The sliding friction force in the suspension has been expressed by Equation (23).

$${\mathrm{Fts}}_1=\left\{\begin{array}{cc}\begin{array}{c}{\mathrm{Ats}}_1·{\mathrm{sgn}\dot{\mathrm{u}}}_1\end{array}& \mathrm{for}\left|{\dot{\mathrm{u}}}_1\right|>{\dot{\mathrm{u}}}_{1\mathrm{gr}}\\ {\mathrm{Ats}}_1·{\displaystyle \frac{{\dot{\mathrm{u}}}_1}{{\dot{\mathrm{u}}}_{1\mathrm{gr}}}}& \mathrm{for}\left|{\dot{\mathrm{u}}}_1\right|\le {\dot{\mathrm{u}}}_{1\mathrm{gr}}\end{array}\right.$$

(23)

where Ats₁ is the amplitude of the sliding friction force in the suspension system; ${\dot{\mathrm{u}}}_{1\mathrm{gr}}$ is the threshold value of velocity ${\dot{\mathrm{u}}}_1$ of the suspension deflection, according to (24).

$${\dot{\mathrm{u}}}_1={\dot{\mathsf{\zeta }}}_2-{\dot{\mathsf{\zeta }}}_1$$

(24)

The viscous damping force in the suspension has been expressed by Equation (25).

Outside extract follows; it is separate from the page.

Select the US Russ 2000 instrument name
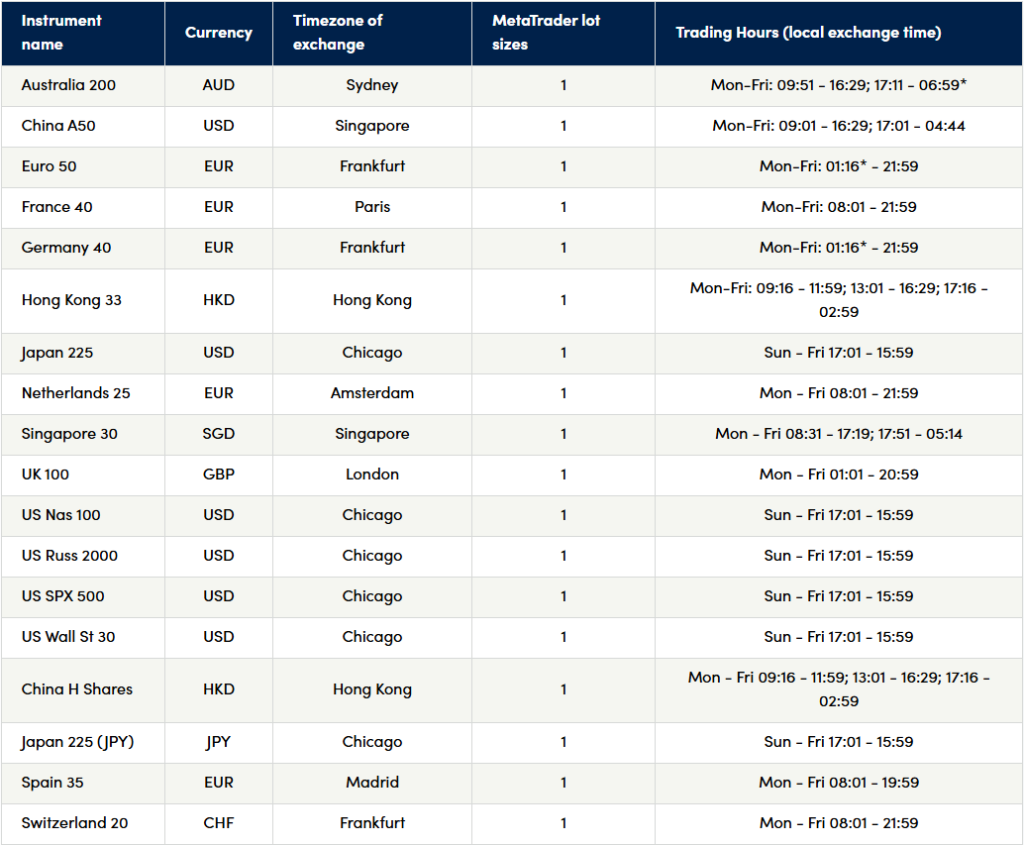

$${\mathrm{Ft}}_1=\left\{\begin{array}{cc}\begin{array}{c}{-\mathrm{i}}_{\mathrm{z}}·{\mathrm{c}}_{\mathrm{o}}·{\left({-\dot{\mathrm{u}}}_1·{\mathrm{i}}_{\mathrm{z}}\right)}^{\mathrm{Wo}}\end{array}& \mathrm{for} {\dot{ \mathrm{u}}}_1<0\\ {\mathrm{i}}_{\mathrm{z}}·{\mathrm{c}}_{\mathrm{u}}·{\left({\dot{\mathrm{u}}}_1·{\mathrm{i}}_{\mathrm{z}}\right)}^{\mathrm{Wu}}& \mathrm{for} {\dot{\mathrm{u}}}_1\ge 0\end{array}\right.$$

(25)

where i_z is a coefficient that describes the kinematic relations in the suspension; c_o and c_u are coefficients of rebound and compression damping in the shock absorber, respectively; Wo and Wu are exponents of the functions describing the rebound and compression damping in the shock absorber, respectively.

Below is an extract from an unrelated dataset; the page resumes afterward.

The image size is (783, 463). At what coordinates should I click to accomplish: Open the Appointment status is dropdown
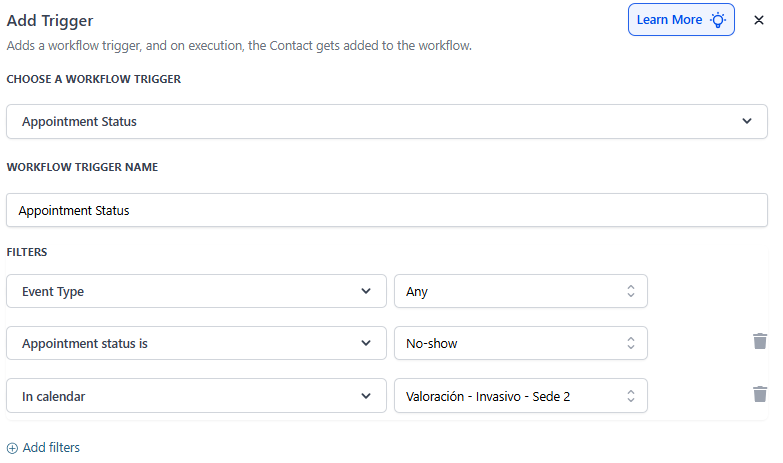point(195,343)
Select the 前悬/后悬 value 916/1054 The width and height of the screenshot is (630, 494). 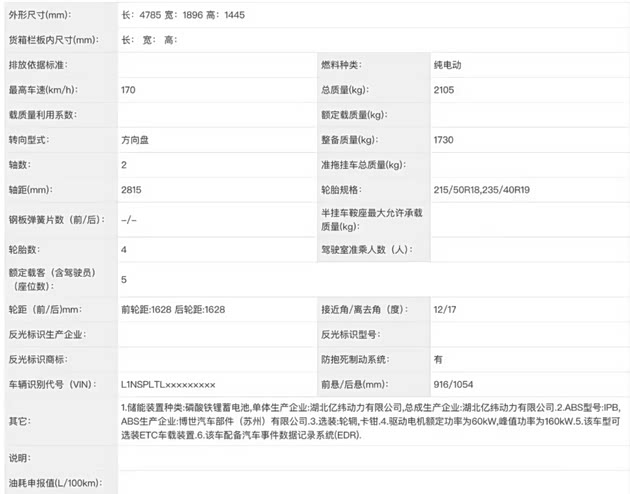pos(456,383)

The spring force in the pneumatic tyre was approximated by a third-degree polynomial (26).

$${\mathrm{Fs}}_2={\mathrm{As}}_2·{\mathrm{u}}_2^3+{\mathrm{Bs}}_2·{\mathrm{u}}_2^2+{ \mathrm{Cs}}_2·{\mathrm{u}}_2$$

(26)

where As₂ through Cs₂ are coefficients of the polynomial describing the spring force in the pneumatic tyre, and u₂ is the radial deflection of the tyre as defined in (27).

$${\mathrm{u}}_2=\left\{\begin{array}{cc}\mathsf{\zeta } -{\mathsf{\zeta }}_2+\mathrm{R}& \mathrm{for} \mathsf{\zeta } -{\mathsf{\zeta }}_2+\mathrm{R} \ge 0\\ 0& \mathrm{for} \mathsf{\zeta } -{\mathsf{\zeta }}_2+\mathrm{R} < 0\end{array}\right.$$

(27)

where R is the free radius of the tyre.

According to (28), the tyre damping force is represented in the tyre model as a linear function of the velocity of radial deflection of the tyre.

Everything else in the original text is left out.